I wondered reading Hit­man-Baker-Casketmaker

The first full-length collec­tion from celebrity baker

Klecko, born Danny McGleno

The so-called poems

Read like autobiography

Presented with line breaks, reminiscent of a baker

Used to making heavy loaves of whole wheat bread

Dabbing icing on a cake:

 

I’ll never forget the time my grandfather

Stopped by my apartment

How his eyes sparkled when he spotted

My Craftsman toolbox on the kitchen table

He opened it without permission

But just as the examination started

His enthusiasm waned

When he noticed the contents were

Fondant molds and pastry tips

 

To Klecko’s credit

He is never dull, and though the mainstream media

Has fixated on how St.
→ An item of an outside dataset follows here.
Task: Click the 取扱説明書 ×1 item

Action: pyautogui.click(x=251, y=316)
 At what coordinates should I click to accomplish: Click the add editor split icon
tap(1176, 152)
Agnes, his baking company

And official bread provider for Super Bowl LII

Failed an ICE audit and closed

Just days before the big game

This takes up only a baker’s dozen of pages

And the rest of the collection ranges widely

Traveling from San Francisco to New York

With a stop at Buddy Holly’s crash site

Whiskey Willie, a boyfriend of Klecko’s mother’s

Who once brought actual hitman acquaintances

Into their kitchen, figures largely

As does poet Mike Finley and

A mostly absent father:

 

After a 15-year absence, it was brought to my attention

Father was working a mile from my apartment

In a factory, building caskets

 

A poem entitled “Mexicans in the Parking Lot”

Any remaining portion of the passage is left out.